Cerebrovascular Dissemination in Time and Space as a Predictor of Cardioembolism

J Stroke Cerebrovasc Dis. 2017 Jul;26(7):1407-1413. doi: 10.1016/j.jstrokecerebrovasdis.2017.03.022. Epub 2017 Apr 6.

Abstract

Background: Cardioembolism has tendency to recur and cause lesions in distinct cerebrovascular territories. Using the imaging characteristics of cerebral lesions to determine dissemination in time and space (DTS) is a concept already used in other neurologic conditions; however, it has never been applied as a diagnostic tool in ischemic stroke etiology.

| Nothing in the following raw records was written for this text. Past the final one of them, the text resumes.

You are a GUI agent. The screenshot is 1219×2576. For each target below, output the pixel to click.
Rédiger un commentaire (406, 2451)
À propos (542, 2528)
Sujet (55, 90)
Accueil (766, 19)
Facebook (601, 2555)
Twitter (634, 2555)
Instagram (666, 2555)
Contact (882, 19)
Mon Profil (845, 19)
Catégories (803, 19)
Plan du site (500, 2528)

Aim: This study aimed to assess DTS as a diagnostic marker of cardioembolism.

Methods: We enrolled consecutive patients with acute ischemic stroke of various etiologies admitted in a cerebrovascular disease nursery from a university hospital in a retrospective cohort study. We excluded patients with coexisting etiologies, incomplete study, or without an acute vascular lesion on computed tomography scan. Lacunar infarctions were not considered. Cerebrovascular territory was divided into right anterior, left anterior, and posterior. Localization of the acute vascular lesion(s), existence of previous vascular lesions, and their respective areas were analyzed. The presence of dissemination in time, space, or DTS was determined.

Results: We included 661 patients (mean age: 74.05 years (SD: 13.01)). Cardioembolism was the etiology with most DTS (30.47% of cardioembolic strokes); DT occurred more frequently within the atherosclerotic subtype (9.88%); DS was more prevalent within the arterial dissection group (3.33%). There was a statistically significant difference in stroke etiology between patients with DTS and patients without dissemination (P < .001). DTS had 81.67% specificity, 30.47% sensitivity, 66.67% positive predictive value, and 49.40% negative predictive value for the identification of cardioembolism.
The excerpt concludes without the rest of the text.